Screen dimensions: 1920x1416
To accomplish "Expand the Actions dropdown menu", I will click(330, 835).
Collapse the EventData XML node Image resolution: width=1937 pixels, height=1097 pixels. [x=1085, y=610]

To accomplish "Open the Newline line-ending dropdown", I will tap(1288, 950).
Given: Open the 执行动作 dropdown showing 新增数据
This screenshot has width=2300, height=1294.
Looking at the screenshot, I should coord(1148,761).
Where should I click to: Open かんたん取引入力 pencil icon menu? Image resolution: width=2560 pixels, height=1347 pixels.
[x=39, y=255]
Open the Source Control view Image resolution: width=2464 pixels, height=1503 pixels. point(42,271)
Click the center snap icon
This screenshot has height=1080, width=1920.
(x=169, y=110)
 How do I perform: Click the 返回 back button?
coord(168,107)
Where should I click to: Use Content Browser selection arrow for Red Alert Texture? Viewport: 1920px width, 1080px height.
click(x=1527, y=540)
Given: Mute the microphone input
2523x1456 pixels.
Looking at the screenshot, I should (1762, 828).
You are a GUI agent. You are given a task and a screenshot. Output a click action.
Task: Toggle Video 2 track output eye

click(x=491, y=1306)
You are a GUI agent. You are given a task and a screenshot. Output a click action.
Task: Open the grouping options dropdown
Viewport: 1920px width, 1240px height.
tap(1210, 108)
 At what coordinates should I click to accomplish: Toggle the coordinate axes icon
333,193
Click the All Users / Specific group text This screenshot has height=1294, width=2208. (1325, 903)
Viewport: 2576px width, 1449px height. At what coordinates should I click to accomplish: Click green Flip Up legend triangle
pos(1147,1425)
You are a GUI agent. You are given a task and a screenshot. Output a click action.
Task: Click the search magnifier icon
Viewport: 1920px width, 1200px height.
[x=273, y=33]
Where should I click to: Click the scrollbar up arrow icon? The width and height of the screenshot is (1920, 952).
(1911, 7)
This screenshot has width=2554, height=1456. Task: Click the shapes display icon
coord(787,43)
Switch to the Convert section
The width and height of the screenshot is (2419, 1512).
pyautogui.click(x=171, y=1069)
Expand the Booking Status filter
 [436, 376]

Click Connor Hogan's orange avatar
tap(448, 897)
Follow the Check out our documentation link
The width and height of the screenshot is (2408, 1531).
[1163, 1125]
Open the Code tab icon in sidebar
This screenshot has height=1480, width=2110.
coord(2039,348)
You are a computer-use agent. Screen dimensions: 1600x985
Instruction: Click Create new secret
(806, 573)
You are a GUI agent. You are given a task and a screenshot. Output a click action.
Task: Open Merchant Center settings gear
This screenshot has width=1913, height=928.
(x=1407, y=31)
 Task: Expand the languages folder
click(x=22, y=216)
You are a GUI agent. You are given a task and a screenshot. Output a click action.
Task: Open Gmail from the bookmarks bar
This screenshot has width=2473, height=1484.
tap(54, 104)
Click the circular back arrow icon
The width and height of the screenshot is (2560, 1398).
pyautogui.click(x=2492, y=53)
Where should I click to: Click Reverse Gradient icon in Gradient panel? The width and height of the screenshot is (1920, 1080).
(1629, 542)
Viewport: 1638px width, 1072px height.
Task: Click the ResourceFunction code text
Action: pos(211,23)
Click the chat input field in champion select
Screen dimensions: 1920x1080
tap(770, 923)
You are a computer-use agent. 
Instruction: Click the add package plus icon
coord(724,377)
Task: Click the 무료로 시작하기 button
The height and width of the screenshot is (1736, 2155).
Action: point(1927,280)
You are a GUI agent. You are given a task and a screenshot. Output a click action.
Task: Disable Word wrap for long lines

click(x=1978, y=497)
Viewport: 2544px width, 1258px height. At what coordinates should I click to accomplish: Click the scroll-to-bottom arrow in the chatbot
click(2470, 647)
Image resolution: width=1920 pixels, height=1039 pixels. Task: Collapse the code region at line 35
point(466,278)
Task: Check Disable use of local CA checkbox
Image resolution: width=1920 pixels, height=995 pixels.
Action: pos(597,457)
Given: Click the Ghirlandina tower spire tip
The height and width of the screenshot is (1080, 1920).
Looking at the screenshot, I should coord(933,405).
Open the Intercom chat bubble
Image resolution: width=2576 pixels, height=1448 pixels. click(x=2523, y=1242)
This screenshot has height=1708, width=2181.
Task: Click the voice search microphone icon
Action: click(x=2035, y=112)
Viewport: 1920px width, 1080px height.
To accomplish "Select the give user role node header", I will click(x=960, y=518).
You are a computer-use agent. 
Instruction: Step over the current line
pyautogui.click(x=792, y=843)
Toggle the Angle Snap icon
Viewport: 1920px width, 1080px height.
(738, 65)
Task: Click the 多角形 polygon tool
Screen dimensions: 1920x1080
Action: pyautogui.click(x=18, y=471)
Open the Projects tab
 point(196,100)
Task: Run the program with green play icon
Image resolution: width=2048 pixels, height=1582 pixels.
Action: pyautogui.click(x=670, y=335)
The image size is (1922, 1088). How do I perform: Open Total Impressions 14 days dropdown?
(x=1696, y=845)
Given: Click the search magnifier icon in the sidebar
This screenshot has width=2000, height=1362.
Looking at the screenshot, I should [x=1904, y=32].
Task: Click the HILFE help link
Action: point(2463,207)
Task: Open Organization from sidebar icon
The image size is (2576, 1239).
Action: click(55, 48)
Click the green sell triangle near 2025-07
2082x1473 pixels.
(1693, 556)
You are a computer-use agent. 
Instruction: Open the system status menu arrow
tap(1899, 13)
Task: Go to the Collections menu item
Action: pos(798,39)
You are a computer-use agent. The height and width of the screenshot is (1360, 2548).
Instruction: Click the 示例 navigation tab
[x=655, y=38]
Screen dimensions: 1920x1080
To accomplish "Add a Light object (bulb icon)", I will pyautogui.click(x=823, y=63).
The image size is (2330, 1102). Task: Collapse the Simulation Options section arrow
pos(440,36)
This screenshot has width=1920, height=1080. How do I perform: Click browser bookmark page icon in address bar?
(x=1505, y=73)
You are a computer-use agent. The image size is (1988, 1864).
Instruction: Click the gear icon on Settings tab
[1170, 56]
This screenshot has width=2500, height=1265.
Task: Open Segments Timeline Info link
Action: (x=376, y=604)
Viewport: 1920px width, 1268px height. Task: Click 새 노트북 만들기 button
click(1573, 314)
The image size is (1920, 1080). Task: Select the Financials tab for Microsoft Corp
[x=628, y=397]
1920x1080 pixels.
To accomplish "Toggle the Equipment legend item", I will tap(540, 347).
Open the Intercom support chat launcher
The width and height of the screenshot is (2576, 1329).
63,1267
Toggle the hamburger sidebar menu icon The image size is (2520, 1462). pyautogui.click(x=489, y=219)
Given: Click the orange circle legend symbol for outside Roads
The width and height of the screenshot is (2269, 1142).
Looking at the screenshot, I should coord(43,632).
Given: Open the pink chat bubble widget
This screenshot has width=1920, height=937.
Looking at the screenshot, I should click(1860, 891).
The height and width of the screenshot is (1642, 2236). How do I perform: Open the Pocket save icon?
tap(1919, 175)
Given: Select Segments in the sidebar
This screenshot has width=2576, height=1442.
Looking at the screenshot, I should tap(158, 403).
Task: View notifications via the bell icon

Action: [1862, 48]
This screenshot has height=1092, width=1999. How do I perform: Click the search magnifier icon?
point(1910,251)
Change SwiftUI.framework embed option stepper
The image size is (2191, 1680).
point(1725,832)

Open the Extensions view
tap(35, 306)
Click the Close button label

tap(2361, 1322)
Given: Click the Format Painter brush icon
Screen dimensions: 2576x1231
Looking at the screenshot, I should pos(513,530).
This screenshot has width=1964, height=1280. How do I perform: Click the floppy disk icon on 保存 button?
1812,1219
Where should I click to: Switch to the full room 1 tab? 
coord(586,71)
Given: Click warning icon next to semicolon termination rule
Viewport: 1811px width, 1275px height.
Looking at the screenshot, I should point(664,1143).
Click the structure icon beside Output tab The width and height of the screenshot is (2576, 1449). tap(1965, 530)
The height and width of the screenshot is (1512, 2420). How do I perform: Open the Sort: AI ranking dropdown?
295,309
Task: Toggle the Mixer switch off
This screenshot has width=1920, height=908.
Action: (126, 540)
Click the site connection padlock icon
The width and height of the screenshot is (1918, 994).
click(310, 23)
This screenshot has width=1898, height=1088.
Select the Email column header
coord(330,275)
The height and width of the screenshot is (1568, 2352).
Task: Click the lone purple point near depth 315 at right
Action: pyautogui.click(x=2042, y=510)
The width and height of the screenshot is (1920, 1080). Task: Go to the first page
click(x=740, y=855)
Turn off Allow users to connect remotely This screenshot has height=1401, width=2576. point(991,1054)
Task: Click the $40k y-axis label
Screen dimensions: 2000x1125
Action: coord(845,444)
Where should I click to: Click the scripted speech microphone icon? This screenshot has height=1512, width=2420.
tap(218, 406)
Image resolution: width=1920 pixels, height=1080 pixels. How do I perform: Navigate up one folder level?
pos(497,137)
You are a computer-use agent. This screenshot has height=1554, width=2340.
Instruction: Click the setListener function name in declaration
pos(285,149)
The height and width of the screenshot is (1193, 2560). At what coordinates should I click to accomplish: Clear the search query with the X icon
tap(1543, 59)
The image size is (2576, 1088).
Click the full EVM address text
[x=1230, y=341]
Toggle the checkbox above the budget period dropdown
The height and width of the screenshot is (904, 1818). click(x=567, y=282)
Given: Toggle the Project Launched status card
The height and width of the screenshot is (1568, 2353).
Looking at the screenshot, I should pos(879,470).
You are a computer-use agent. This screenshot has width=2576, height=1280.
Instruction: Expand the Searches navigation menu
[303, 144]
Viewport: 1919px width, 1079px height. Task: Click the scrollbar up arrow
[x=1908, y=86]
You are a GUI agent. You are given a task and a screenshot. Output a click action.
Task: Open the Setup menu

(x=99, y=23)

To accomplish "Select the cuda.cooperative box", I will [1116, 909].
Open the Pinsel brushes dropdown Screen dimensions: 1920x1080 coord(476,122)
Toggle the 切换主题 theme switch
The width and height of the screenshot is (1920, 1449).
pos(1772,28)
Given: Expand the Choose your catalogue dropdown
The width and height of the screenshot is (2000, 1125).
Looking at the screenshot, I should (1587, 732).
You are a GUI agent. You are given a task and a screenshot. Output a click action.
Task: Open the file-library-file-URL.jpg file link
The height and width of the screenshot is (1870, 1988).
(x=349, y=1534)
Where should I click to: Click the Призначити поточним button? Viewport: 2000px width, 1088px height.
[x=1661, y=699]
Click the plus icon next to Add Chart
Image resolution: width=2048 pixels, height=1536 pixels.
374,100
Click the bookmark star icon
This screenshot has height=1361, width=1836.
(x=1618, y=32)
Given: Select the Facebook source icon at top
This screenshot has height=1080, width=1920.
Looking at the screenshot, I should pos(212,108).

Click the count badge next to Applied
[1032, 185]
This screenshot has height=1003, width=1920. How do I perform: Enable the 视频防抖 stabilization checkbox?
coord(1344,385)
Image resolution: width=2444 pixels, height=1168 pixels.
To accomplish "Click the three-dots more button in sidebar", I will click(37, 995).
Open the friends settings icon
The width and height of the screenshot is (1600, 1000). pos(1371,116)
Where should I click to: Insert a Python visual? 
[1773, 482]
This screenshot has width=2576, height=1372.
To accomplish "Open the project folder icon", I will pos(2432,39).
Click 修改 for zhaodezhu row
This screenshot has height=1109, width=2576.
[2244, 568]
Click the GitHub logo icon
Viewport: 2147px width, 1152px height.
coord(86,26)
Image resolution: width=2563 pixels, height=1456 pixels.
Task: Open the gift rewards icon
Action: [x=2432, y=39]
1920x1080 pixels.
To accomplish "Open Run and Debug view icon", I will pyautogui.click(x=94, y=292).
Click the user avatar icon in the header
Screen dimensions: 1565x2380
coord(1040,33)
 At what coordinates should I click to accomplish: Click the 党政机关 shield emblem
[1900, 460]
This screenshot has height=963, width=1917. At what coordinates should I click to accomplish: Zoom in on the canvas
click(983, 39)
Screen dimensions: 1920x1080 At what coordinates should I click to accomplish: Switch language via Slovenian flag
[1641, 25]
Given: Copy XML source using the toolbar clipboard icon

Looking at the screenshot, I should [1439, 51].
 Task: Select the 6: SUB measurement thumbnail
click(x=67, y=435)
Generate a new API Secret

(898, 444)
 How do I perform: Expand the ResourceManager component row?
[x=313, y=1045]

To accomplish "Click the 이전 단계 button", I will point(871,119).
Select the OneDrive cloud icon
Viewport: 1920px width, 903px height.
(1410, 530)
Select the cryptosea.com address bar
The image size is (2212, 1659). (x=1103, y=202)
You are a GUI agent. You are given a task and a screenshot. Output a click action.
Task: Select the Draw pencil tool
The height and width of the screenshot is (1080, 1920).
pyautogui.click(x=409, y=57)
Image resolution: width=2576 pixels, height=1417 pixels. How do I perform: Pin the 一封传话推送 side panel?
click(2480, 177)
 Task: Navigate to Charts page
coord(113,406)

Exercise instructions: Find the word "from" in the entries above and gather every line that holds it.

Written answer:
Task: Open Gmail from the bookmarks bar
Task: Open Organization from sidebar icon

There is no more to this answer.